> Work item:
Using the data below, return the stretch from the line that contains "Screen dimensions: 963x409" through the line that contains "You are a computer-use agent. 1402x840", both included, exactly as it stands and nothing beyond it.
[Opening Material for this task section]
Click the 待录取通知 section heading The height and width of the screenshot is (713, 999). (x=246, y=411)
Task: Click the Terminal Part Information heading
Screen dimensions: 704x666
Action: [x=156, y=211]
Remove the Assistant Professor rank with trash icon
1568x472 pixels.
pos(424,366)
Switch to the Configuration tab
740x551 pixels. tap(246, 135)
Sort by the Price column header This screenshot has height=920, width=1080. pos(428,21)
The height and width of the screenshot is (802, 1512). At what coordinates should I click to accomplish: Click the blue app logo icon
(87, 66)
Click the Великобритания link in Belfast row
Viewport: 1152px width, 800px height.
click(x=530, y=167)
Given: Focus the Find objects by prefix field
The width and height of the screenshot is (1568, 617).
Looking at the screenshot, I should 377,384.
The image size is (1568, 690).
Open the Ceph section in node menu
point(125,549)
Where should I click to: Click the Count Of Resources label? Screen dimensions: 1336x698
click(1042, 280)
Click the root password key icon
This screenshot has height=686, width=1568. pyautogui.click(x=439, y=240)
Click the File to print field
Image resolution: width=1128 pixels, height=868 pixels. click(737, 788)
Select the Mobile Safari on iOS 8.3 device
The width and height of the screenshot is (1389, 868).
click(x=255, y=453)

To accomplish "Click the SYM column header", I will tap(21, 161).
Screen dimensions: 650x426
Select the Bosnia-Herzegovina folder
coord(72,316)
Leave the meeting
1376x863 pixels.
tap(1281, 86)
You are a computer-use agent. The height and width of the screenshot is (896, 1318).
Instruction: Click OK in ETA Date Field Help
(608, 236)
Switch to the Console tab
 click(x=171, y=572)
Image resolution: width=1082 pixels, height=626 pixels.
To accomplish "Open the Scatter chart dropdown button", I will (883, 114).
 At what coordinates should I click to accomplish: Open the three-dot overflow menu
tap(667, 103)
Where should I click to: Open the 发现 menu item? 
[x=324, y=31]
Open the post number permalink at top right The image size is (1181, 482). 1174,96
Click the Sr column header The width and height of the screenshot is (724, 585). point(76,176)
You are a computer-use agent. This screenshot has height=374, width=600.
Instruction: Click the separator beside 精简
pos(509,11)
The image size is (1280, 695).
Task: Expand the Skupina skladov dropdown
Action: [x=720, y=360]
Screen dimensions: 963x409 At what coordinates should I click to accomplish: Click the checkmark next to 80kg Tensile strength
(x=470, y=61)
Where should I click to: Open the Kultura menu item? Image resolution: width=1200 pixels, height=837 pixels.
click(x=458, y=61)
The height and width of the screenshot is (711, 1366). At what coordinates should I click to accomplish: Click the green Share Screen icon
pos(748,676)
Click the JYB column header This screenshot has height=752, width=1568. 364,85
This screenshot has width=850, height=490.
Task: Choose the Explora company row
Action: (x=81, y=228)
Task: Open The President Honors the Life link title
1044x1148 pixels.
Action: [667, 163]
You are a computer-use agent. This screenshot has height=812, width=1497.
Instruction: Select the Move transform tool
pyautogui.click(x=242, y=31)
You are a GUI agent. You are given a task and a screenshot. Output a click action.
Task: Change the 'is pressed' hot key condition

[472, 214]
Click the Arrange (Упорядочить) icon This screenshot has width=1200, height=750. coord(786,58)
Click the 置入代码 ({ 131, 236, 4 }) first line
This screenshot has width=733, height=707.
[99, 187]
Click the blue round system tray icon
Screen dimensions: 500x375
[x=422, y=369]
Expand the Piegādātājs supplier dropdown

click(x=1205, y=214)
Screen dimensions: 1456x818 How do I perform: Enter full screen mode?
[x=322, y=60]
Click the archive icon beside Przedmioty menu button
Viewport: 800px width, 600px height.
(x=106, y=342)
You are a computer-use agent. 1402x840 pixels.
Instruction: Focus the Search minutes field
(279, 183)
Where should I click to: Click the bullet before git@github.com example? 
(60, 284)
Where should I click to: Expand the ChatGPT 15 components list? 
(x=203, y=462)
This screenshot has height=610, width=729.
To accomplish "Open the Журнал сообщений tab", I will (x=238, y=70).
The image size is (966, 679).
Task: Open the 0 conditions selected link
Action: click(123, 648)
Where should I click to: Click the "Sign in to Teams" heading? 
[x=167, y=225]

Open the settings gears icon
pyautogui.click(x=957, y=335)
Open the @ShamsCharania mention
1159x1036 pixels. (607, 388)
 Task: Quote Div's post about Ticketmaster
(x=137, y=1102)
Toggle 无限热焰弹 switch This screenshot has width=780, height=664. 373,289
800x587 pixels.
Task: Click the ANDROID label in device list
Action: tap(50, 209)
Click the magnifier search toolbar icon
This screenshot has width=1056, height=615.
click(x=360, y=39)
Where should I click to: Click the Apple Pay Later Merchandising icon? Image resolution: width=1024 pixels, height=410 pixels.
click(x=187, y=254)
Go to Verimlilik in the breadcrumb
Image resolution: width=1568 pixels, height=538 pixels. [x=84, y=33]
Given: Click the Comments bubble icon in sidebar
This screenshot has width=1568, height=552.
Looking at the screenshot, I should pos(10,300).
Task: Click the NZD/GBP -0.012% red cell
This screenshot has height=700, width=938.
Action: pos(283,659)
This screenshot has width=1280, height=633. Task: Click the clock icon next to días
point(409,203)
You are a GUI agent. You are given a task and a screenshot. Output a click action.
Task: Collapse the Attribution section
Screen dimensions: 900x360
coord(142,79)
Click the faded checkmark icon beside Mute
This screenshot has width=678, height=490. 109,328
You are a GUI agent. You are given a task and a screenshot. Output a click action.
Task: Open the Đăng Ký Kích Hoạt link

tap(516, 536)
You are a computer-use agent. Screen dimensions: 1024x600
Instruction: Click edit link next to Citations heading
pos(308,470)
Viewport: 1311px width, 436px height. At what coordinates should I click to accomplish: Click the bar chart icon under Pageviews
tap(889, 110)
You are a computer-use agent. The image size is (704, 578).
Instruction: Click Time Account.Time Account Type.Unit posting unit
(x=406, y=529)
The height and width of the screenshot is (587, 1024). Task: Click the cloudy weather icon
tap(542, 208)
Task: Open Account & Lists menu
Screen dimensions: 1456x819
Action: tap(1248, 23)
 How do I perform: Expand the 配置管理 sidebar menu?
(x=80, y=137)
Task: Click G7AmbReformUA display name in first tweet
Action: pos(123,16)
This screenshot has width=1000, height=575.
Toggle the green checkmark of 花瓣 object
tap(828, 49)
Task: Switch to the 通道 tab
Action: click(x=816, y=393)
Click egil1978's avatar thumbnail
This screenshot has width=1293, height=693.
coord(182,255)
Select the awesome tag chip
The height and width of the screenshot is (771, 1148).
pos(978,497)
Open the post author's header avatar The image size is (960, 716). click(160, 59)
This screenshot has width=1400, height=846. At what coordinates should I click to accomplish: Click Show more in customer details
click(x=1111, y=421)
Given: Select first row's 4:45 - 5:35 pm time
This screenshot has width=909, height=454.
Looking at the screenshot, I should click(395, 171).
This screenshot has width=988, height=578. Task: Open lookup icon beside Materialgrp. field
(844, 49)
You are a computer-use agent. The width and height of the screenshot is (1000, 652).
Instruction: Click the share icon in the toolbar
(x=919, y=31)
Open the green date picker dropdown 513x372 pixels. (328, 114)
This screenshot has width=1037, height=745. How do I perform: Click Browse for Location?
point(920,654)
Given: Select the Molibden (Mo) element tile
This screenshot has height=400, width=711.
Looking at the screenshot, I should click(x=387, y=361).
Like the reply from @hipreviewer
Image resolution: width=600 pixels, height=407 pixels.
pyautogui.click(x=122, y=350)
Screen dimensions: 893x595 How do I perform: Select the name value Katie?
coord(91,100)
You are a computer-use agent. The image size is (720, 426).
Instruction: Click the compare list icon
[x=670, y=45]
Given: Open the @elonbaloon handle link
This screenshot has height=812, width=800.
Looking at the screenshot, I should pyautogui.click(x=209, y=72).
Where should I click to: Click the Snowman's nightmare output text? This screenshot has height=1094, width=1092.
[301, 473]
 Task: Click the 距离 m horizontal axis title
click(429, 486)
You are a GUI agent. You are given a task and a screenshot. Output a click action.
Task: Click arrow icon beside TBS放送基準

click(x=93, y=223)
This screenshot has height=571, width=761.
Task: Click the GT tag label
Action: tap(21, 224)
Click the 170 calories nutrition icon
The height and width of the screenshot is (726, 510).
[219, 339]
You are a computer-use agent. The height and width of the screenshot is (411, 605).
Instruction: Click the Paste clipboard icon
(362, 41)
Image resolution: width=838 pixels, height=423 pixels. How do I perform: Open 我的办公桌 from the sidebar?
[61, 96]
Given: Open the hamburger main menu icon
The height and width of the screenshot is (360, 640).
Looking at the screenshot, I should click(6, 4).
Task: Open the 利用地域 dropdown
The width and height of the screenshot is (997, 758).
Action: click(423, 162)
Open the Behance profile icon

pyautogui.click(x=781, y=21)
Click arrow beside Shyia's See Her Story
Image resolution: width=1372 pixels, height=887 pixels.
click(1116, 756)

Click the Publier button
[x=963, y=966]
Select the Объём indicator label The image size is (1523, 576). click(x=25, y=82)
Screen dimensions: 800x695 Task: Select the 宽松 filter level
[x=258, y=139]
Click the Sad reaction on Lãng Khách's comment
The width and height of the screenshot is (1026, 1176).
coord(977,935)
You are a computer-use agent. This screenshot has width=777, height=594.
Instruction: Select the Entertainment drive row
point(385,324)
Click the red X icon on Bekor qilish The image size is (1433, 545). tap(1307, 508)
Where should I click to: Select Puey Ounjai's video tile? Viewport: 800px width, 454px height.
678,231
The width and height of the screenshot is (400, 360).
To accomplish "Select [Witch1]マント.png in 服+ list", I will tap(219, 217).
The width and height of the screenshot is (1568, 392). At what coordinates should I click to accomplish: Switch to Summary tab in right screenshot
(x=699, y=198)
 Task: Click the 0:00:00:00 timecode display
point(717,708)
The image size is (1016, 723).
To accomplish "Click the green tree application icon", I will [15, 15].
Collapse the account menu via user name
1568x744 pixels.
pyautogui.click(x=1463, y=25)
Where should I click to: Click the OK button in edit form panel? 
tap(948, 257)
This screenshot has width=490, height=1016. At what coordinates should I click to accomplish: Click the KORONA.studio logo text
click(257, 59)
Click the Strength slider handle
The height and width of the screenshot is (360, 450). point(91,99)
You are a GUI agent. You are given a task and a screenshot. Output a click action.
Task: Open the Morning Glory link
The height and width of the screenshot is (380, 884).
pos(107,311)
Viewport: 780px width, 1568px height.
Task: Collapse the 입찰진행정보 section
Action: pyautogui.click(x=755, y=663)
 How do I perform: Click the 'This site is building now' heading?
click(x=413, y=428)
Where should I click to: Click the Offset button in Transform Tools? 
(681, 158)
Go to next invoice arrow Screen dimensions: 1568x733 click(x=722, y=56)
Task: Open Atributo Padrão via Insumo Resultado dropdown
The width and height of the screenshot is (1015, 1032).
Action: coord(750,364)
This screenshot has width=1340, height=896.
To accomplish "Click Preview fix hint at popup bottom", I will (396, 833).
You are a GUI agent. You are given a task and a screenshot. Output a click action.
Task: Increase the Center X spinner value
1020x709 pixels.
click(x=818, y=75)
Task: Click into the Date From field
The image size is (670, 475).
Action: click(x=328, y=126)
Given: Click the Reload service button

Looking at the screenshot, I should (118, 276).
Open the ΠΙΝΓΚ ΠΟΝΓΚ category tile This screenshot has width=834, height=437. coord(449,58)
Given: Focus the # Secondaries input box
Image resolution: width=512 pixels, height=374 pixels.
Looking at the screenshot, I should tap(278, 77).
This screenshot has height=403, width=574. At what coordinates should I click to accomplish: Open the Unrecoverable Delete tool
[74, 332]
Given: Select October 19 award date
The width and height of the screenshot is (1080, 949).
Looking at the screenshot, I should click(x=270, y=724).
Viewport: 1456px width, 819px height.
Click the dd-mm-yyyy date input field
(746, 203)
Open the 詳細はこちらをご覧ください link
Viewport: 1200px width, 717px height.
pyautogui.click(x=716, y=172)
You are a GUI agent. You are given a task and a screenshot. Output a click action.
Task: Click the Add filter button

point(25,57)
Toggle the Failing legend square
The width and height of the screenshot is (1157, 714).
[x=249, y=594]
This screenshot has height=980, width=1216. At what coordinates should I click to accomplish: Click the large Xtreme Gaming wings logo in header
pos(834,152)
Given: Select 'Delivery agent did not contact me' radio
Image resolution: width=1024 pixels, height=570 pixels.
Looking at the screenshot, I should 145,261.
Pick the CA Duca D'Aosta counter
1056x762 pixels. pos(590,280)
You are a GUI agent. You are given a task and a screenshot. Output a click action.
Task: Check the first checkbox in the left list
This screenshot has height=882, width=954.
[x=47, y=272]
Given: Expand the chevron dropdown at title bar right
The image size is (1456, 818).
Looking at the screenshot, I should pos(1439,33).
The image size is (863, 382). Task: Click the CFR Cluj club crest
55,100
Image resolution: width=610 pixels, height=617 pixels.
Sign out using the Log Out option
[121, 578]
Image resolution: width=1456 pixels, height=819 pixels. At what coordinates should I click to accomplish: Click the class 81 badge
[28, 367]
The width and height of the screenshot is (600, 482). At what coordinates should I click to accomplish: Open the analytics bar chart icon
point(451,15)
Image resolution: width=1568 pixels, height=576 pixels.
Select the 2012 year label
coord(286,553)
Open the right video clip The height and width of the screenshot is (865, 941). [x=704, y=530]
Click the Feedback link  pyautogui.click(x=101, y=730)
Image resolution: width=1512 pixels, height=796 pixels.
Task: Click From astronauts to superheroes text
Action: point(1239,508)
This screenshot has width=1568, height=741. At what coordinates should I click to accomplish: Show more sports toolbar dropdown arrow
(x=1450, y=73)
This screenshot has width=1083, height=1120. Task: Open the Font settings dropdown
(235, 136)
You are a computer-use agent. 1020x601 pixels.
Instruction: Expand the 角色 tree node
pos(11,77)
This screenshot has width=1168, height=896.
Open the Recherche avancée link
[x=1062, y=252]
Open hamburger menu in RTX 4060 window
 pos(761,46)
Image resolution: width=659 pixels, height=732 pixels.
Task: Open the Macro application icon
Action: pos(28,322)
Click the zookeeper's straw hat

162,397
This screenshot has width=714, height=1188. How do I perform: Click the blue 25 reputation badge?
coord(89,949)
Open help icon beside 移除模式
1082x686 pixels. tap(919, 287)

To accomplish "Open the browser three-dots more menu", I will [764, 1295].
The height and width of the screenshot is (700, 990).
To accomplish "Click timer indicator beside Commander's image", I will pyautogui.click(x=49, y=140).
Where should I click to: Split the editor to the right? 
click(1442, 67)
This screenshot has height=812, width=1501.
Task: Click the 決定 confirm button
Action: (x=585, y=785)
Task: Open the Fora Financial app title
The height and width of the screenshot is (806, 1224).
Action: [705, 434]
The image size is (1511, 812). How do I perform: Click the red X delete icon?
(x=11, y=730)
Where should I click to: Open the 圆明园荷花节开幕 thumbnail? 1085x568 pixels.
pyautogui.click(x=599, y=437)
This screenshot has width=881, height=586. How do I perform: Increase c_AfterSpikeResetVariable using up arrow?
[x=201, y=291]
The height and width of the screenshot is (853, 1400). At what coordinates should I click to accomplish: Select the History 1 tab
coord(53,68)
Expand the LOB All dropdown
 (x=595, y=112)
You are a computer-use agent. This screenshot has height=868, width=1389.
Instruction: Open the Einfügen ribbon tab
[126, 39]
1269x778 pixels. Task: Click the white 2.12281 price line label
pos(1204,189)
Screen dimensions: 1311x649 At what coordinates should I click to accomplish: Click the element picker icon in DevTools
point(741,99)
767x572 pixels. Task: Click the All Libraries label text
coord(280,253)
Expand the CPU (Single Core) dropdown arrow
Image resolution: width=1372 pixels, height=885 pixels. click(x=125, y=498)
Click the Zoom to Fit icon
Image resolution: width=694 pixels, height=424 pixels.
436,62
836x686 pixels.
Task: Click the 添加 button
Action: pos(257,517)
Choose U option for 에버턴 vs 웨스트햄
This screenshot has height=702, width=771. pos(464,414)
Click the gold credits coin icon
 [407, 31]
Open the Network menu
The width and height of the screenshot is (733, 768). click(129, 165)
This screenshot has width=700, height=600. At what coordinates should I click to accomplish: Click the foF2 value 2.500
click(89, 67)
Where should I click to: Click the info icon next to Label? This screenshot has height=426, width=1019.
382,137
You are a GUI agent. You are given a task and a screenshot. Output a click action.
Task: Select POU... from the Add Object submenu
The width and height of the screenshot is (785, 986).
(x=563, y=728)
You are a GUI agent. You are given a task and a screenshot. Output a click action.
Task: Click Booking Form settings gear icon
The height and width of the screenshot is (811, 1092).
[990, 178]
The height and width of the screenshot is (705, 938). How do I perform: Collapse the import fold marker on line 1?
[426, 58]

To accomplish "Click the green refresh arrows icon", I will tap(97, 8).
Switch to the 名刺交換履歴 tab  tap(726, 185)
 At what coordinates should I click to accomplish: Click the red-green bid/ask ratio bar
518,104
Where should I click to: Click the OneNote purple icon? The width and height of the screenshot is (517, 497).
[Closing Material for this task section]
> Answer:
Screen dimensions: 963x409 At what coordinates should I click to accomplish: Click the checkmark next to 80kg Tensile strength
(x=470, y=61)
Where should I click to: Open the Kultura menu item? Image resolution: width=1200 pixels, height=837 pixels.
click(x=458, y=61)
The height and width of the screenshot is (711, 1366). At what coordinates should I click to accomplish: Click the green Share Screen icon
pos(748,676)
Click the JYB column header This screenshot has height=752, width=1568. 364,85
This screenshot has width=850, height=490.
Task: Choose the Explora company row
Action: (x=81, y=228)
Task: Open The President Honors the Life link title
1044x1148 pixels.
Action: [667, 163]
You are a computer-use agent. This screenshot has height=812, width=1497.
Instruction: Select the Move transform tool
pyautogui.click(x=242, y=31)
You are a GUI agent. You are given a task and a screenshot. Output a click action.
Task: Change the 'is pressed' hot key condition

[472, 214]
Click the Arrange (Упорядочить) icon This screenshot has width=1200, height=750. coord(786,58)
Click the 置入代码 ({ 131, 236, 4 }) first line
This screenshot has width=733, height=707.
[99, 187]
Click the blue round system tray icon
Screen dimensions: 500x375
[x=422, y=369]
Expand the Piegādātājs supplier dropdown

click(x=1205, y=214)
Screen dimensions: 1456x818 How do I perform: Enter full screen mode?
[x=322, y=60]
Click the archive icon beside Przedmioty menu button
Viewport: 800px width, 600px height.
(x=106, y=342)
You are a computer-use agent. 1402x840 pixels.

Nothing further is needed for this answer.